Goal of the exercise:
Filter out every line below that lacks "agent", and copy the rest.

Dataset entries
'''

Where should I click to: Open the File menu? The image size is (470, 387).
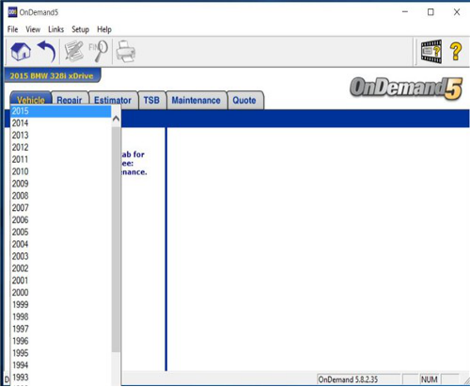tap(12, 29)
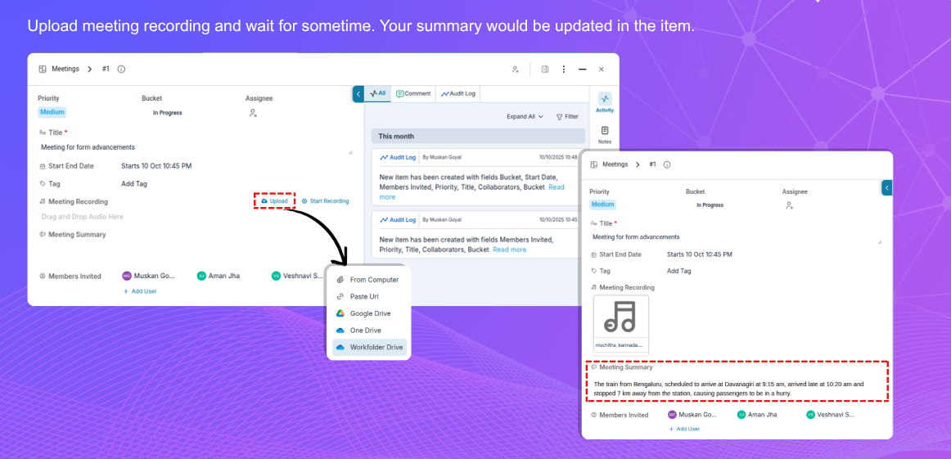Click add-collaborator person icon in window header

click(x=516, y=70)
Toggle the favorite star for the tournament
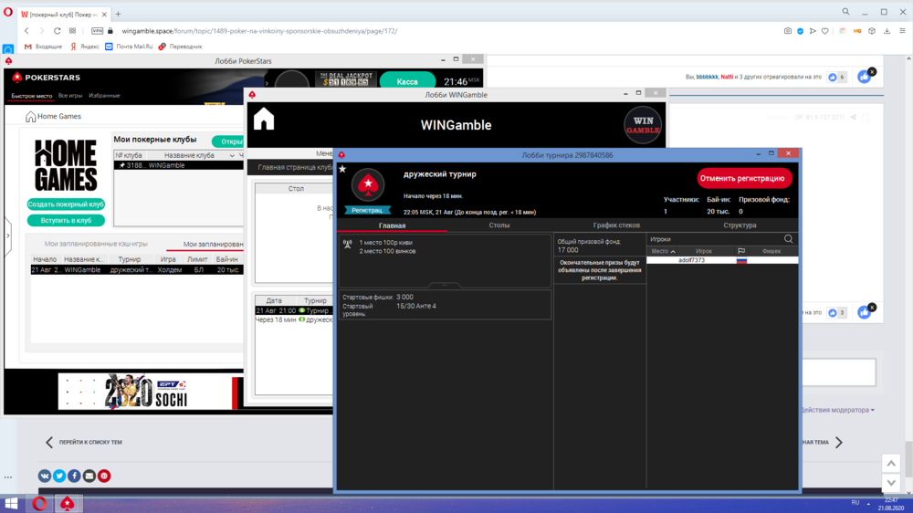This screenshot has width=913, height=513. click(x=342, y=169)
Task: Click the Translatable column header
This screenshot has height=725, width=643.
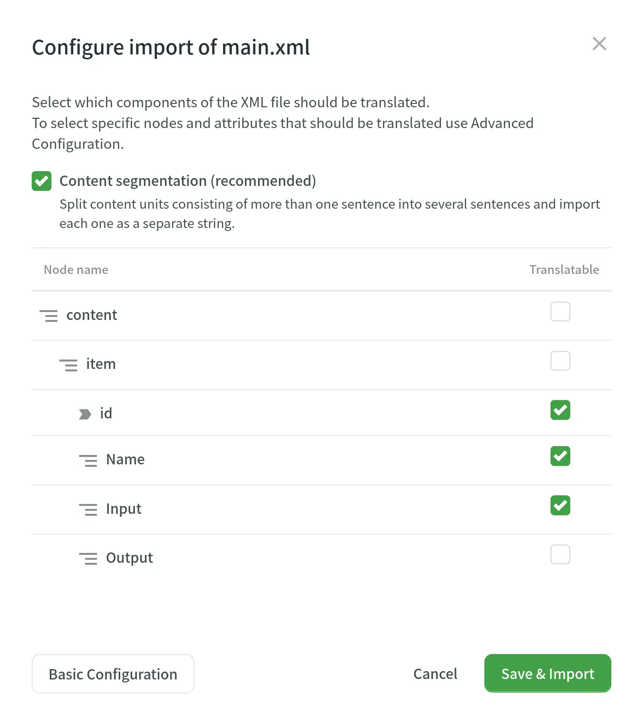Action: pos(563,270)
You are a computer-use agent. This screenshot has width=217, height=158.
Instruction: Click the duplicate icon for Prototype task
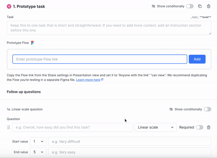200,7
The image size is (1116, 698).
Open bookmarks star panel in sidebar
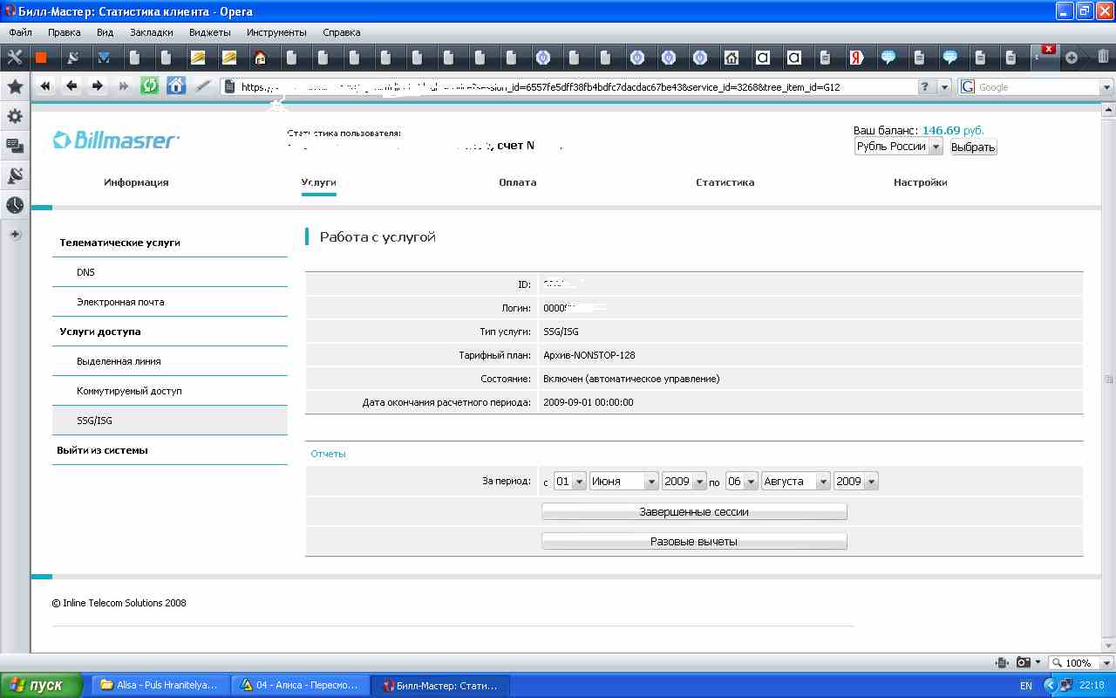click(15, 86)
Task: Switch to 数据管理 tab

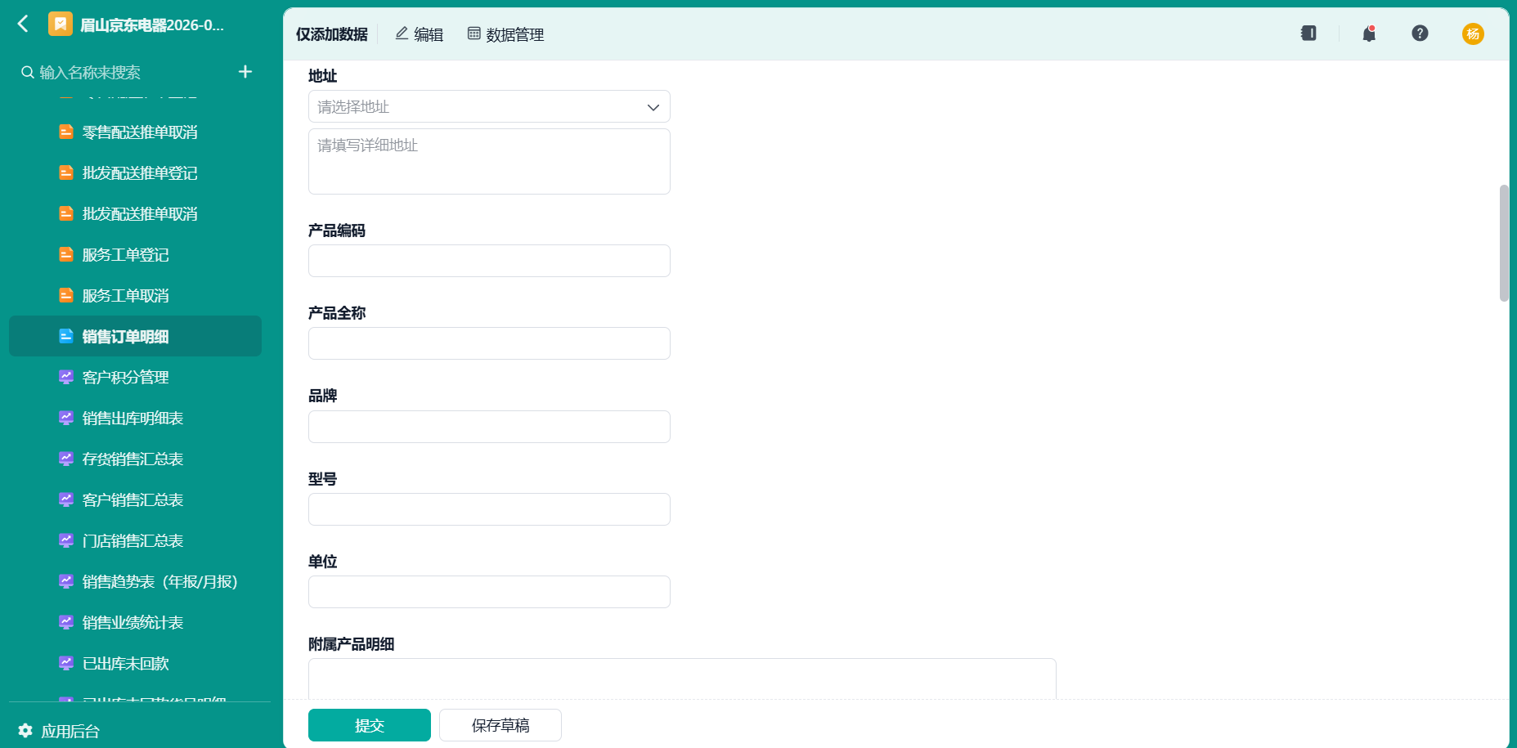Action: click(x=505, y=34)
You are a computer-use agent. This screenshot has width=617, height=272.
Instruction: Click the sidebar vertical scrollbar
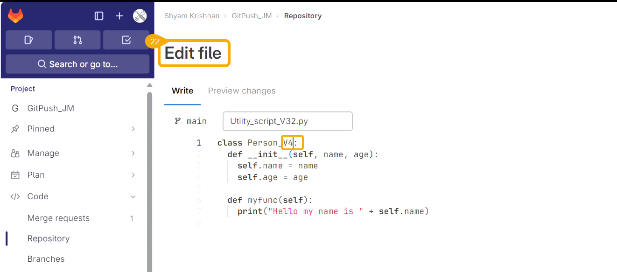tap(149, 177)
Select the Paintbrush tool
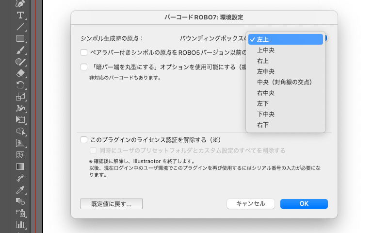 [x=20, y=50]
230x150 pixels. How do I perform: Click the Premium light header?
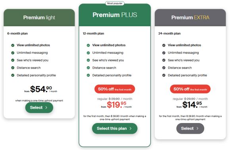[39, 17]
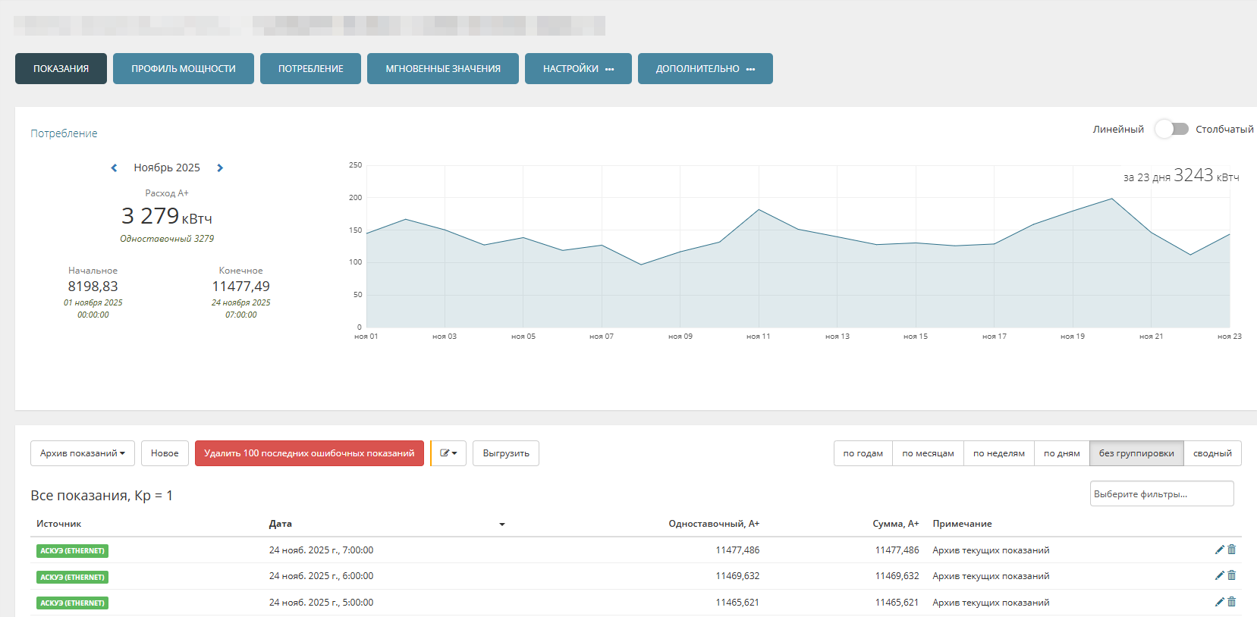The image size is (1257, 617).
Task: Sort table by 'Дата' column arrow
Action: click(x=501, y=525)
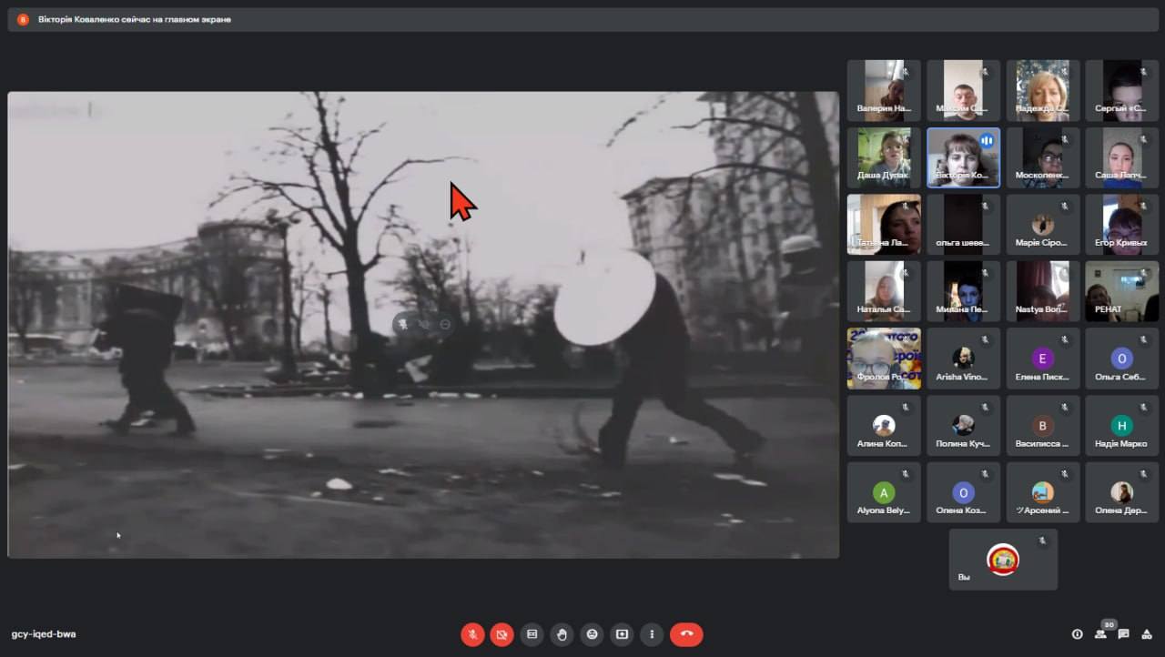1165x657 pixels.
Task: Open the emoji reactions button
Action: pyautogui.click(x=593, y=634)
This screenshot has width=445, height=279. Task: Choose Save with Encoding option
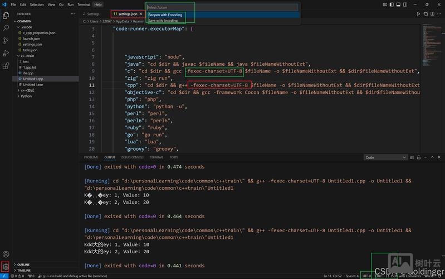pos(163,21)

'''

Written answer:
You are a computer-use agent. This screenshot has width=217, height=158.
You are a computer-use agent. This screenshot has width=617, height=272.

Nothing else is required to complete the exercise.